-- PROBLEM TO SOLVE --
Count the lines in the material below that contain the string "dimensions", and reply with the number alone.

☆ ☆ ☆ ☆ ☆ ☆ ☆

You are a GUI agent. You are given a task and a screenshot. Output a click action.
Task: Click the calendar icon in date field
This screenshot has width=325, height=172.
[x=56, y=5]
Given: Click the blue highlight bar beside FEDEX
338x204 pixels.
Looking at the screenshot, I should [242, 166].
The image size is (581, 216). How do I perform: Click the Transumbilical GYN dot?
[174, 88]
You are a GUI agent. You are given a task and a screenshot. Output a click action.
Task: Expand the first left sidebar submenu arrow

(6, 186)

☆ ☆ ☆ ☆ ☆ ☆ ☆

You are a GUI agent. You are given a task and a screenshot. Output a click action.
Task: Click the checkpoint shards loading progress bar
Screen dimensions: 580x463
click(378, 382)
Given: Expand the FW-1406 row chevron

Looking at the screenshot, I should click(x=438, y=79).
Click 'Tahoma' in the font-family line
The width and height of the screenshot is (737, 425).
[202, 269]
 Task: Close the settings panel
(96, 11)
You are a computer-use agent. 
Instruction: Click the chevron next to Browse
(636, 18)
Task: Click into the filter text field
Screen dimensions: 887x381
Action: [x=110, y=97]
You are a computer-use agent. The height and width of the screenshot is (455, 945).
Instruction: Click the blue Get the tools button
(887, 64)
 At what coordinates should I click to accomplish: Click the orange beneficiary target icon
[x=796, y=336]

☆ ☆ ☆ ☆ ☆ ☆ ☆

-- COMPLETED EXERCISE --
2